» **Описание задачи**: Продолжите текст о декабрьском лете в аргентинском городке Ушуайа, начав сразу после его последней фразы.

» **Текст документа**:
Дня через три наши ястребки исчезли так же неожиданно, как и появились.
Сирень и одуванчики
В аргентинском городке Ушуайа возникает ощущение сказки. Отсюда, с крайней точки южно-Американского материка, суда возят туристов в Антарктиду. Идешь по улицам этого небольшого городка и думаешь: «Так не бывает». На календаре декабрь холодный, а вокруг лето. Причем не какое-нибудь тропическое — с пальмами и пляжами, а наше, российское.
Едва мы сошли с нашего судна, как нас встретила целая поляна одуванчиков. Желтых, пушистых, улыбчивых. Точно такие же одуванчики повсюду растут у нас в мае. Проходим чуть дальше — на газонах лиловый люпин.
— Ну это же мы просто домой приехали, — восторженно говорит мой товарищ. Он художник. Он нагибается над каждым цветком и подолгу рассматривает его. И вообще — он без устали фантазирует и ликует как ребенок. А ему уже седьмой десяток.
Мы поднимаемся в гору по узким улочкам этого приморского городка и не устаем восторгаться. Вот перед нами куст сирени. Подходим, нюхаем. Точно — сирень! У нас — зима, а в Южном полушарии — лето.
— Помните сказку «Двенадцать месяцев»? — спрашивает меня мой попутчик. И тут же продолжает: — Вот куда надо было ехать падчерице в декабре за подснежниками. И никакие братья-месяцы ей бы не понадобились!

» **Исходные данные**:
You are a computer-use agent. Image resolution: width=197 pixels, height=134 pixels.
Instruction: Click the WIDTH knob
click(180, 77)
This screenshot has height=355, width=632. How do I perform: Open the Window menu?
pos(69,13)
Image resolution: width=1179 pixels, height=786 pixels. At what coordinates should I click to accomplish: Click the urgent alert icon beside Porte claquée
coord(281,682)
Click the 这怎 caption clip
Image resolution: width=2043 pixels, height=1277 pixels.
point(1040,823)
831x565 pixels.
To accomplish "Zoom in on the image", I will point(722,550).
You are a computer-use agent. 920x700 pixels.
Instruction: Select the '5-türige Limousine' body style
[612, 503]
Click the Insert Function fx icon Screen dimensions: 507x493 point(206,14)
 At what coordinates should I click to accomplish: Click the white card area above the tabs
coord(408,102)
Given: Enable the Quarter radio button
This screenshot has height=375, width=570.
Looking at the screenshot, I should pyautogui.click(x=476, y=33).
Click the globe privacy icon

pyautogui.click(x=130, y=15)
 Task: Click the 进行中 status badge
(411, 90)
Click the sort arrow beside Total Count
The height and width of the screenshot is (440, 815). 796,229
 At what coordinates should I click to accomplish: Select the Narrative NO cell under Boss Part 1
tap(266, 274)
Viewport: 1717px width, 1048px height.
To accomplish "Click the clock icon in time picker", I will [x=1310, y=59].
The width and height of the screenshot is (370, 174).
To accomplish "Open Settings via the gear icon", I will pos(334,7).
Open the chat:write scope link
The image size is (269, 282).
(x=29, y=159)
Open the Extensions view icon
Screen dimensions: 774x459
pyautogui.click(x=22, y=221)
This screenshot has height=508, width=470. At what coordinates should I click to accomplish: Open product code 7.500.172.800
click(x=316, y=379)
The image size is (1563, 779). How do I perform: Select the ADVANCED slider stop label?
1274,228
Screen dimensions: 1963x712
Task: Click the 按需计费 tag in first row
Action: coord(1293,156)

» **Ответ на задание**:
— Да, — охотно соглашаюсь я, — устроилась бы уборщицей или прачкой к нам на «Крузенштерн» и вскоре оказалась бы здесь — в Аргентине, на краю света.
— Нет, — возражает мне мой товарищ, — не надо из сказки делать грубую реальность. Уборщица или прачка — это не то. Лучше бы сразу, мгновенно. Захотелось зимой сирени, взмахнул волшебной палочкой — и ты в Ушуайа.
— Если будет волшебная палочка, — подзадориваю его я, — то и на край света лететь не надо. Взмахнул — и полная корзина любых цветов у вас будет и в декабре, и в январе прямо в питерской квартире.
— Ну что вы все приземляете, — укоризненно посмотрел на меня художник. — Да и зачем здесь волшебная палочка? Здесь и так — сказка.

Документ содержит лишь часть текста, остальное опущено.